Kirsanof lui expliqua en peu de mots ce qu’il éprouvait, et rentra. Paul s’avança jusqu’au fond du jardin ; il se prit aussi à méditer, et leva aussi les yeux au ciel. Mais ses beaux yeux noirs ne reflétèrent que la lumière des étoiles. Il n’était pas romantique et la rêverie n’allait nullement à sa nature passionnée ; il était prosaïque, quoique accessible aux impressions tendres ; c’était un misanthrope à la française.

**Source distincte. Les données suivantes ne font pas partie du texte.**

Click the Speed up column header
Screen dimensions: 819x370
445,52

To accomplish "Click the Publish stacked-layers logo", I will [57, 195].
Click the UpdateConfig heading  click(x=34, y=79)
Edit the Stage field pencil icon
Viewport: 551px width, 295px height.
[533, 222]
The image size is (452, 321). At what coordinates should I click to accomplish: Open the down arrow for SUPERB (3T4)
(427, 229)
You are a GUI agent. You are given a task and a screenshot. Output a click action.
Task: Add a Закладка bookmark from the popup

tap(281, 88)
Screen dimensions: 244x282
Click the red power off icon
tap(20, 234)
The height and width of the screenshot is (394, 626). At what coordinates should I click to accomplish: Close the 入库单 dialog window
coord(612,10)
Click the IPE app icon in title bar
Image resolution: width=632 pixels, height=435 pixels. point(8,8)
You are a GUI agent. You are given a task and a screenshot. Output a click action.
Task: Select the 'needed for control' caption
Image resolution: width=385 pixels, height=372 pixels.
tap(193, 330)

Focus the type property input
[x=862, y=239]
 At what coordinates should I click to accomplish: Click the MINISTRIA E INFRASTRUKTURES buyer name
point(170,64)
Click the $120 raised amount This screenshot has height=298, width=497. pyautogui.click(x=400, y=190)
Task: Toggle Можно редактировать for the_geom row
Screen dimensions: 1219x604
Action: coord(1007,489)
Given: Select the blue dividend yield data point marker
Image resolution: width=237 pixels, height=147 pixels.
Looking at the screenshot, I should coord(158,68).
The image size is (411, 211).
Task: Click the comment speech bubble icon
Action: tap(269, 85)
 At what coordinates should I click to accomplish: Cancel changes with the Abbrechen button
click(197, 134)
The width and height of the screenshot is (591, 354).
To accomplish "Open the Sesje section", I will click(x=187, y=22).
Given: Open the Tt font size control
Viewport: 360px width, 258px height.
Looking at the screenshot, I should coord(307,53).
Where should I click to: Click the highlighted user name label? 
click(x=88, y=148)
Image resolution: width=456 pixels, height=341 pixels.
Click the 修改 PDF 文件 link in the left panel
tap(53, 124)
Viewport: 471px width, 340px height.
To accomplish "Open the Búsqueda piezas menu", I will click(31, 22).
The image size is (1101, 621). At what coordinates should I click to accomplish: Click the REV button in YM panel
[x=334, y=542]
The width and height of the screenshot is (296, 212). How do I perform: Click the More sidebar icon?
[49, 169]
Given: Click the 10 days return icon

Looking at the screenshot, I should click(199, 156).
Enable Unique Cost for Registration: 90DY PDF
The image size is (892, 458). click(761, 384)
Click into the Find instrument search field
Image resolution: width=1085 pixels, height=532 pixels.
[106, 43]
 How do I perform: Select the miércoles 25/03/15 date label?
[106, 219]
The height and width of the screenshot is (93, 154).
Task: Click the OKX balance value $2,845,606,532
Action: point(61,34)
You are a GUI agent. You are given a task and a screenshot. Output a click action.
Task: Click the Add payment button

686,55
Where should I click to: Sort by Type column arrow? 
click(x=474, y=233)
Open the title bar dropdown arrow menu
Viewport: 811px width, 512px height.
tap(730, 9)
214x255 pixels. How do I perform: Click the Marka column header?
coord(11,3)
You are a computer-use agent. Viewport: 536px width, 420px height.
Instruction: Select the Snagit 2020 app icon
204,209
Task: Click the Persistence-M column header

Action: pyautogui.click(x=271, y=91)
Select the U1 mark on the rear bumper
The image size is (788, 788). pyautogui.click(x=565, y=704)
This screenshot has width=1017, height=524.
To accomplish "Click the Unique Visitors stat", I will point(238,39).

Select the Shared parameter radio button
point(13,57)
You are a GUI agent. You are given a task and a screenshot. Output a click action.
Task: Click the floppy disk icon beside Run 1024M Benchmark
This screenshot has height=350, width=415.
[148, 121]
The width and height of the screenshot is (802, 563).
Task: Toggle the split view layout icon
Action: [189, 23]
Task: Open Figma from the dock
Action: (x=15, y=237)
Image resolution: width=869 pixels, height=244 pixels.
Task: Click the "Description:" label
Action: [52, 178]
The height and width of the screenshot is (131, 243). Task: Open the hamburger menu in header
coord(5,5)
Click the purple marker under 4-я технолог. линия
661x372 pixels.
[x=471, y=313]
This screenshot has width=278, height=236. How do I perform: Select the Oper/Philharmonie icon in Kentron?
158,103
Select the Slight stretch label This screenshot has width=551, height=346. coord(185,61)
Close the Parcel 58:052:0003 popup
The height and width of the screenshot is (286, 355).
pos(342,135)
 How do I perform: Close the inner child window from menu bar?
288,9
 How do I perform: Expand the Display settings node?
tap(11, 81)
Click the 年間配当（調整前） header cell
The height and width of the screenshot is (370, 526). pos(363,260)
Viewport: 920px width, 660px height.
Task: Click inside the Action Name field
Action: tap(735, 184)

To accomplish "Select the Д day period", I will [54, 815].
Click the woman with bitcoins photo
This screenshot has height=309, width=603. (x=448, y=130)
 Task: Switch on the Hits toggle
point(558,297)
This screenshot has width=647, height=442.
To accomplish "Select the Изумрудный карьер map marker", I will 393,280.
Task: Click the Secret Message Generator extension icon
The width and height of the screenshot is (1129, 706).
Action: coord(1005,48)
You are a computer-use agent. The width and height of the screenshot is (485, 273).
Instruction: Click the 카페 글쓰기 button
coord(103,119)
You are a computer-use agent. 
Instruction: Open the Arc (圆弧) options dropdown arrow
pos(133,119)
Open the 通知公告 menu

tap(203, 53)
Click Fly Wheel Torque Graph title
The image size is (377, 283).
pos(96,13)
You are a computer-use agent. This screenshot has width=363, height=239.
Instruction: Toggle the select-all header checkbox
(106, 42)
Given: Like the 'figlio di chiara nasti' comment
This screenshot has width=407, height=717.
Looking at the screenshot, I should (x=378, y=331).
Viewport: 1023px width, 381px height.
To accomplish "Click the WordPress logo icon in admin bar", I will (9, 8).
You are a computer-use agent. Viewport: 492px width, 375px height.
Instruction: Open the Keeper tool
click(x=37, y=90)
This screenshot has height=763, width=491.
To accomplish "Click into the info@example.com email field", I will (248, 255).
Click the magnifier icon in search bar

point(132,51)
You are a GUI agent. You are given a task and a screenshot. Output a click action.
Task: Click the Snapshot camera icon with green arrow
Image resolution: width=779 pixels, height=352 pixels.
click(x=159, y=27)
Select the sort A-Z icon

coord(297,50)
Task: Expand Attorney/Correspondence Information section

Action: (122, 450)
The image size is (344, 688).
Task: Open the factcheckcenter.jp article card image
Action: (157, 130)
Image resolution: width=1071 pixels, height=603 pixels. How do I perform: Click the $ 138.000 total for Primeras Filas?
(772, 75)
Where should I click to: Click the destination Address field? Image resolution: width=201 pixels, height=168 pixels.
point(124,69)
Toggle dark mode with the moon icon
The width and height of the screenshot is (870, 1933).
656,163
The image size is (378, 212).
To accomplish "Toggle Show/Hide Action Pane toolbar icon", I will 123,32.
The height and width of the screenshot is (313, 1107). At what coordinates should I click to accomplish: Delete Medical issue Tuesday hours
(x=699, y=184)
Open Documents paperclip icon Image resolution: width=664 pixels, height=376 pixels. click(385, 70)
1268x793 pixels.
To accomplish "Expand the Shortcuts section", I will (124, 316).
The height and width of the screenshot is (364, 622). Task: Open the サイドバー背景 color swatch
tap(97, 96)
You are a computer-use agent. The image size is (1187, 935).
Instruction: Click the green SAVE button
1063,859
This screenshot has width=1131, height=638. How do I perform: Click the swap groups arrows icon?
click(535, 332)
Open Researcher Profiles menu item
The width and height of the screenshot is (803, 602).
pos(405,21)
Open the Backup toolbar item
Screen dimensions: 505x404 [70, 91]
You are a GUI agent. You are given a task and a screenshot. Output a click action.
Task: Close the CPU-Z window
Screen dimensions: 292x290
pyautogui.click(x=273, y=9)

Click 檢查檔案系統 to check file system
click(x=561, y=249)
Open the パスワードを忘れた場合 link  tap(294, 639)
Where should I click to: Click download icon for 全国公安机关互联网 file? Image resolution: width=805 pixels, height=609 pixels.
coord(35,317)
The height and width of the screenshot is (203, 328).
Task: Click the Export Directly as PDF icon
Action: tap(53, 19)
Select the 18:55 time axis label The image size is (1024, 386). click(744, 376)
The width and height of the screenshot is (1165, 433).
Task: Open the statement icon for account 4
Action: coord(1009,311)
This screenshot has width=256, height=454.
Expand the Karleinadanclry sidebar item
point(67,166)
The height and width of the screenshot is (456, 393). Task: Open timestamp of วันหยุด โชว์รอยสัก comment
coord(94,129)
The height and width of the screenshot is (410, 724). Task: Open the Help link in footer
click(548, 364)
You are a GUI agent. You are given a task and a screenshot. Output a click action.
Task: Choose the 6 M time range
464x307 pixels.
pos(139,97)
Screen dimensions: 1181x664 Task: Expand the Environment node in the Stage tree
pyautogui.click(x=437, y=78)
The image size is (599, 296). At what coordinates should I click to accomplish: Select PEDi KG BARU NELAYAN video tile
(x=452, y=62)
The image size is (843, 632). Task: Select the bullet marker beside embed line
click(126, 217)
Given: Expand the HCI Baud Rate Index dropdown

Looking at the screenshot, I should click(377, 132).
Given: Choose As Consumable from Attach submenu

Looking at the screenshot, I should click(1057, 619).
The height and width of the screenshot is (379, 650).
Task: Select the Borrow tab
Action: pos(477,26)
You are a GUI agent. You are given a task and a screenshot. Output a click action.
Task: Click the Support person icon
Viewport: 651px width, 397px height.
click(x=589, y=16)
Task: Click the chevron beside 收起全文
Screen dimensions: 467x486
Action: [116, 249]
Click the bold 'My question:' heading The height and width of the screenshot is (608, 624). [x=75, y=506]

— Sais-tu ? dit le même soir Bazarof à son ami, il m’est venu en tête une idée magnifique. Ton père nous a annoncé aujourd’hui qu’il avait reçu une invitation de ce grand personnage, votre parent. Il ne s’y rendra pas ; si nous allions faire un tour à X… ? Tu es compris dans l’invitation de ce monsieur. Tu vois le vent qui souffle ici ; la course nous fera du bien, nous verrons la ville. Cela nous prendra tout au plus cinq ou six jours.
— Et tu reviendras ici avec moi ?
— Non ; il faut que j’aille voir mon père. Tu sais qu’il habite à trente verstes tout au plus de X… Il y a longtemps que je ne les ai vus, lui et ma mère ; il faut que je leur donne ce plaisir-là. Ce sont de braves gens, et mon père est avec cela un drôle de corps. D’ailleurs, ils n’ont que moi, je suis fils unique.
— Resteras-tu longtemps ?
— Je ne crois pas. Je suppose que je m’y ennuierai.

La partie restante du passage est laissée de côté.